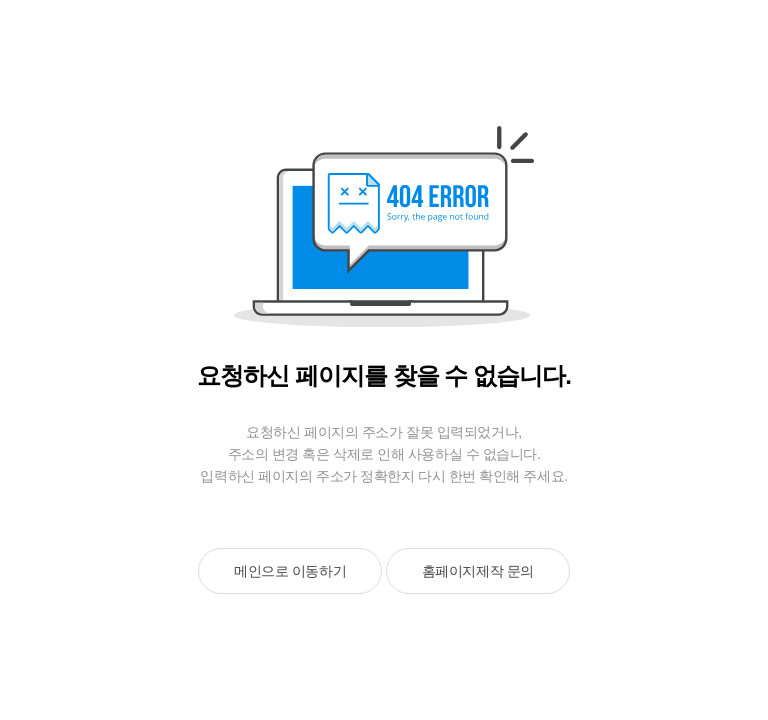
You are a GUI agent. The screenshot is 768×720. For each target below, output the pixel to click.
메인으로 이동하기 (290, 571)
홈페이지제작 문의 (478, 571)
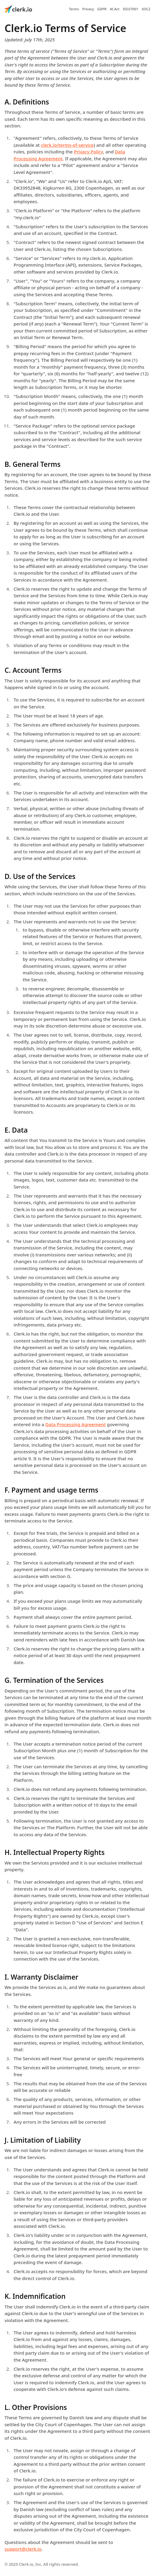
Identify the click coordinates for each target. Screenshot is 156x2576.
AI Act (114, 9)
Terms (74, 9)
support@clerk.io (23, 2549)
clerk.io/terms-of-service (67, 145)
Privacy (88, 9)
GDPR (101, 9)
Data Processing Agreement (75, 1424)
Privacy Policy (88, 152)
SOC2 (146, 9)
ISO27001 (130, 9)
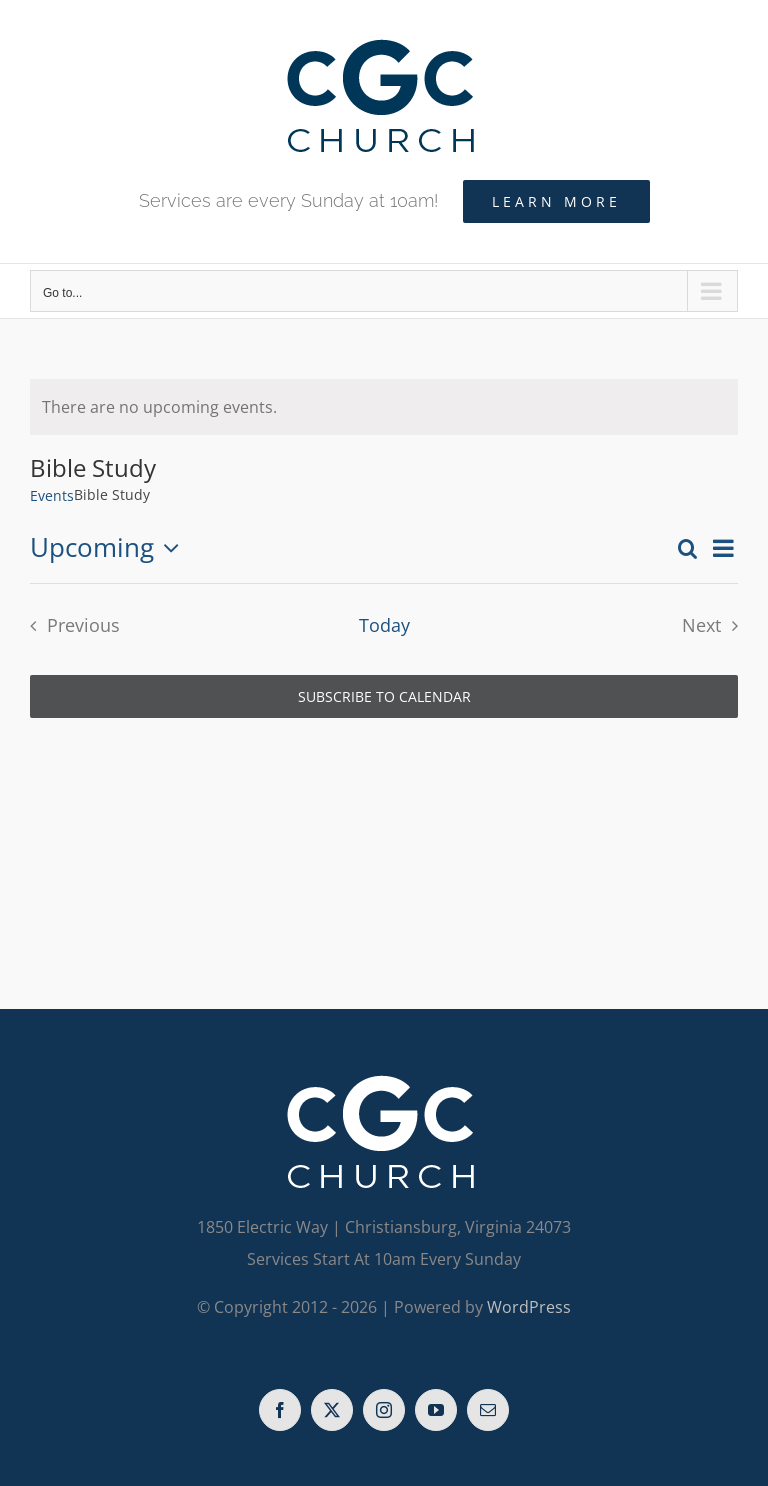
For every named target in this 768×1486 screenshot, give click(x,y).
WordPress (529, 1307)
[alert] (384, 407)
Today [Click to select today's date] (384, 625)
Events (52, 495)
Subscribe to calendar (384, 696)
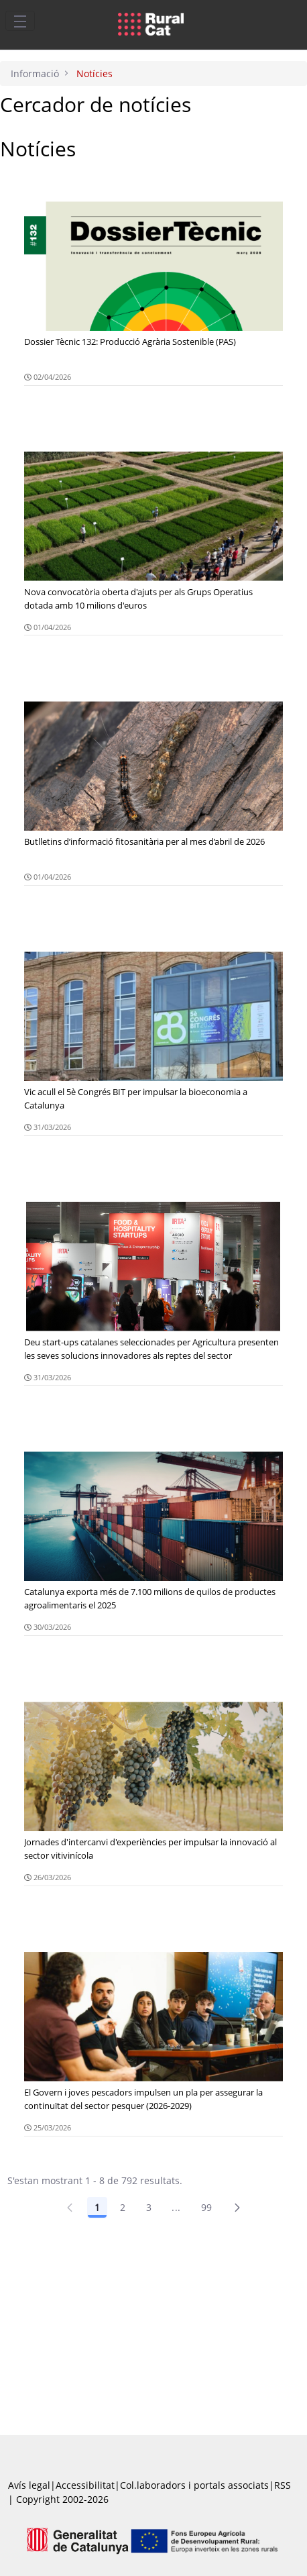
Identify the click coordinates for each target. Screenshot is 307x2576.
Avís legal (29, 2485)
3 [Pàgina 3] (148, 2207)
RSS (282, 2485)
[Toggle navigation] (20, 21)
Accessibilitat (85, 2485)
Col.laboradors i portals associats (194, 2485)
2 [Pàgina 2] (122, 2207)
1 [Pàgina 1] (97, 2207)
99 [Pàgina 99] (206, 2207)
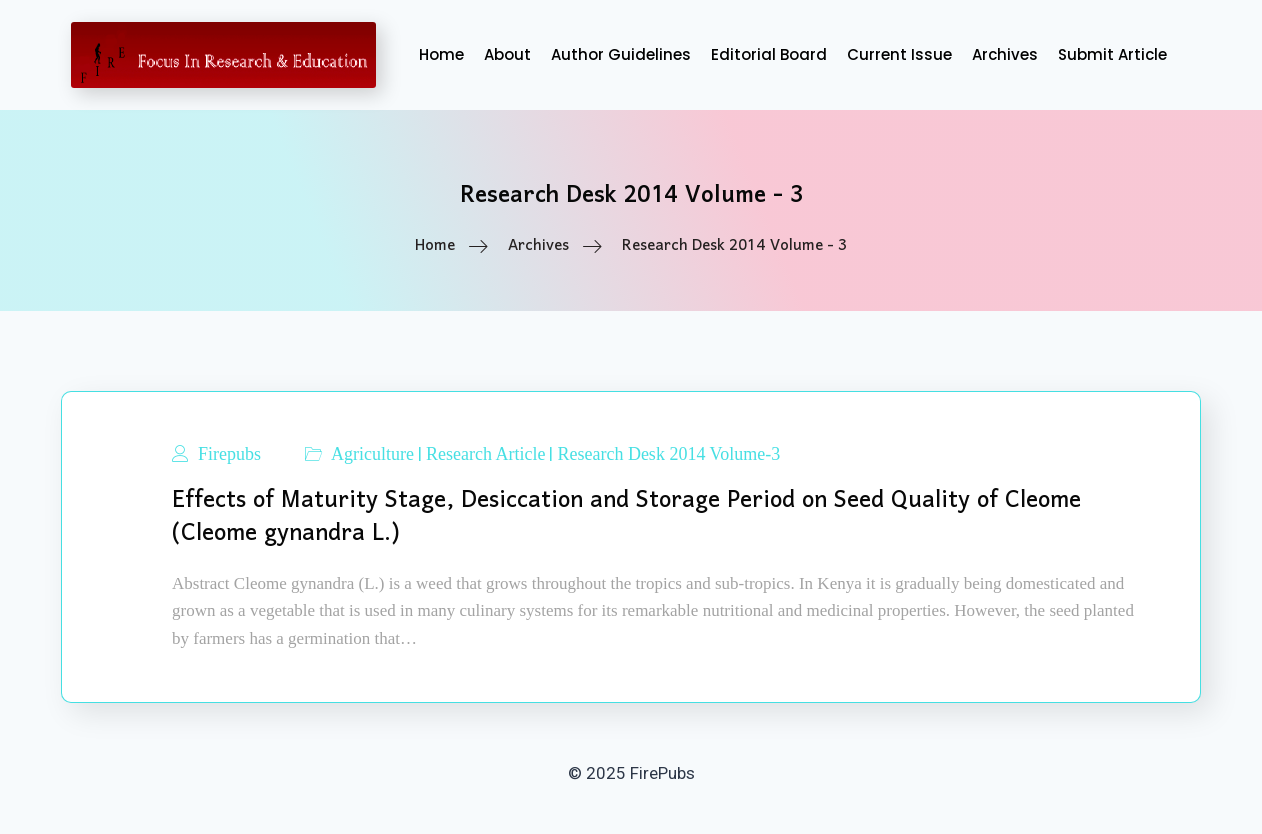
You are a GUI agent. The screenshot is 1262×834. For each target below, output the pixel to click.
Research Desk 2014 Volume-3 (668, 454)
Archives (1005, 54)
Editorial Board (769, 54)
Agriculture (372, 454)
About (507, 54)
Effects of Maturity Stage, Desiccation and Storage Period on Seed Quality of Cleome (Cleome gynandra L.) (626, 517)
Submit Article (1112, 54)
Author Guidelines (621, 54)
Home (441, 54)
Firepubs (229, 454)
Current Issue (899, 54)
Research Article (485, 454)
☆ ☆ ☆
Rewrite the rows above, starting with the one containing "Subscribe to calendar (384, 696)" and going on through the one containing "Accessibilitat (85, 2485)". Keep the requests, increase every coordinate in the answers by 12, and leave out the pictures.

Subscribe to calendar (396, 708)
Identify the click coordinates for each target. Screenshot is 307x2576.
Avís legal (41, 2497)
3 [Pàgina 3] (160, 2219)
RSS (294, 2497)
[Toggle navigation] (32, 33)
Accessibilitat (97, 2497)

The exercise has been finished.